Elastisearch database is the most popular example that uses inverted indexes to power its full-text search capabilities.
B-Trees
B-Tree is un-arguably the most popular data-structure when it comes to databases. It is a self-balancing tree structure that maintains sorted data on disk and allows searches in logarithmic time complexity.
The key feature of B-Tree is its ability to store more than one key inside a single node that essentially reduces the number of disk seeks.
Almost all relational databases use B-Trees!
Bloom Filters
Bloom filter is yet another probabilistic data structure that is used to test whether a data entry exists in the database before we actually start looking for it. The way Bloom filters are designed, they can give false positive but they can never give false negatives.
Bloom filters are most commonly used in LSM-Tree based databases where a non-existent key could lead the database to search all segments! Instead, if a bloom filter is used before going through the segments, the time taken to search for non-existent keys is improved drastically.
A good example of this case is Cassandra that uses bloom filters in read path to ensure non-existent keys can be responded to quickly!
MemTable
MemTable is an in-memory data-structures that is used to hold reads and writes until they are flushed to disk based SSTables (more on them in the coming section).
MemTable handles both read and write operations: new writes are always inserted into the memtable, while reads must query the memtable first before checking the SSTable files, as the data in the memtable is newer. When a memtable becomes full, it is marked as immutable and replaced by a new one. A background process then flushes the contents of the memtable to an SST file, after which the old memtable can be safely discarded.
There are several ways in which a MemTable can be implemented!
RocksDB and LevelDB are some examples of databases that uses a MemTable.
BitMap Indexes
BitMap indexes uses bitmaps (or, simply put, array of 0s and 1s) to efficiently store and query data. It is particularly useful for columns with low cardinality of distinct value set.
Bitmap indexes use a series of bits to represent the presence or absence of a value in each row. Each bit corresponds to a row in the table, and its value (0 or 1) indicates whether the row contains a specific value for the indexed column.
Databases use these bitmaps to run efficient queries using bitwise operations. It is much quicker to combine bitmaps using ANDs and ORs!
Many modern databases like Postgres provide support for BitMap indexes.

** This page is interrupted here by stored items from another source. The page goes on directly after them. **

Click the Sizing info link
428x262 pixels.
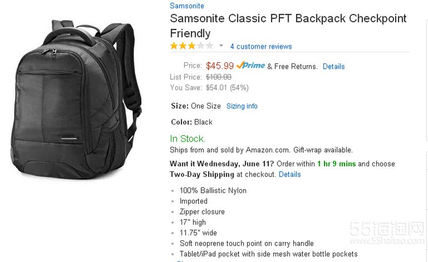click(x=242, y=106)

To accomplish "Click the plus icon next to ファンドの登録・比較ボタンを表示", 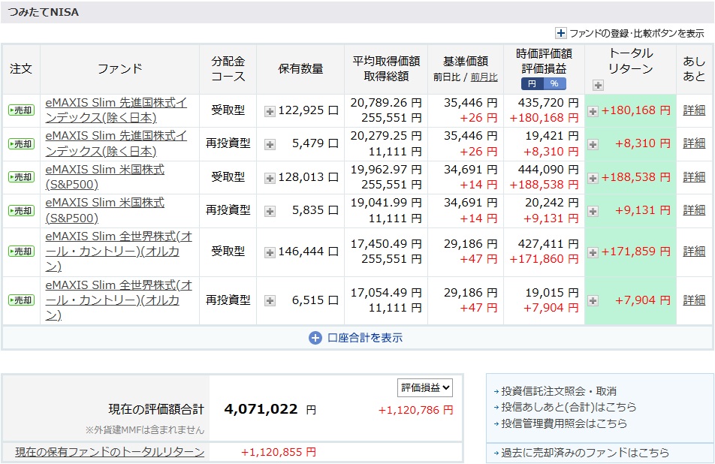I will point(560,33).
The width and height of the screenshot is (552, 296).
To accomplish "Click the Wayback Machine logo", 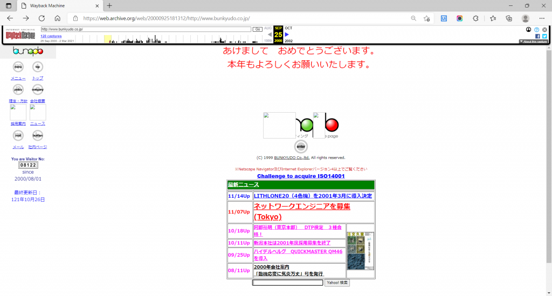I will (x=20, y=36).
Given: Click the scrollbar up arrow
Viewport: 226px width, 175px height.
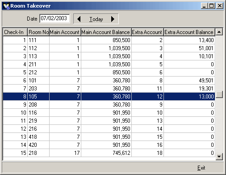Looking at the screenshot, I should [x=219, y=32].
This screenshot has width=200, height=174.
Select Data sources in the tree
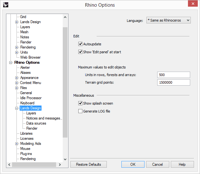tap(36, 123)
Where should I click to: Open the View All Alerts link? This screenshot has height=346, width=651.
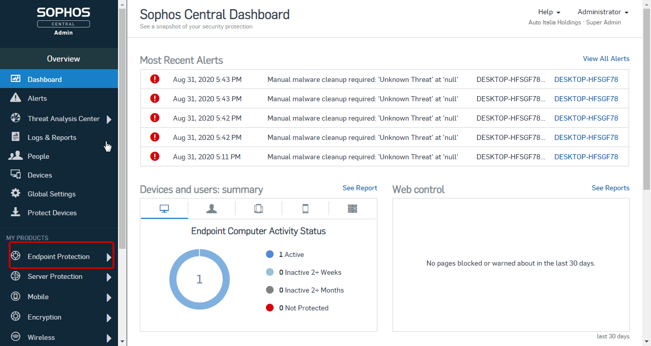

Sorted String Table or SSTable
Sorted String Table (SSTable) is a persistent file format that maintains sorted data. It is created using the data from in-memory MemTables and is then persisted on disk as immutable files.
Spare hash indexes are often used to ensure fast searches through SST Files.

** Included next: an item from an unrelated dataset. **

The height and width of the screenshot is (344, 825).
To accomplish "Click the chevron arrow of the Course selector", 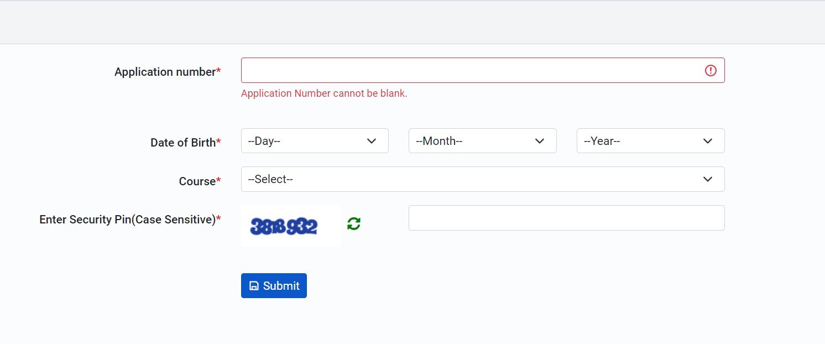I will click(x=708, y=179).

SSTable and MemTable together forms the basis of LSM-Tree based databases that are commonly found in many NoSQL databases like Cassandra, ScyllaDB, and RocksDB.
Prefix Trees
Prefix Tree (or, as they popularly known as, Trie) is a data structure optimised to work with strings or text-based data. It creates a tree structure out of a text corpus and use it to perform efficient prefix searches.
Databases like Elasticsearch use Trie for building their inverted index structures.
Write Ahead Log (or WAL)
Write Ahead Log is one of those data structures that is equally popular between SQL and NoSQL databases. At its core, it is a simple append-only log of changes that are made to a database.
WAL ensures data durability and can be used to restore state during any catastrophic events. It is also used to buffer writes to database since actual writes to database are often performed in batches at some time later.
Databases like Postgres, RocksDB, and MySQL, all use a WAL under the hood.
Suffix Trees
Suffix tree is yet another advanced structure that is used for full-text search capabilities. It is used to search for the occurrence of a pattern in a large corpus of text efficiently.
Database engines like Elasticsearch and SQLite FTS that supports full-text searching capabilities makes heavy use of such trees.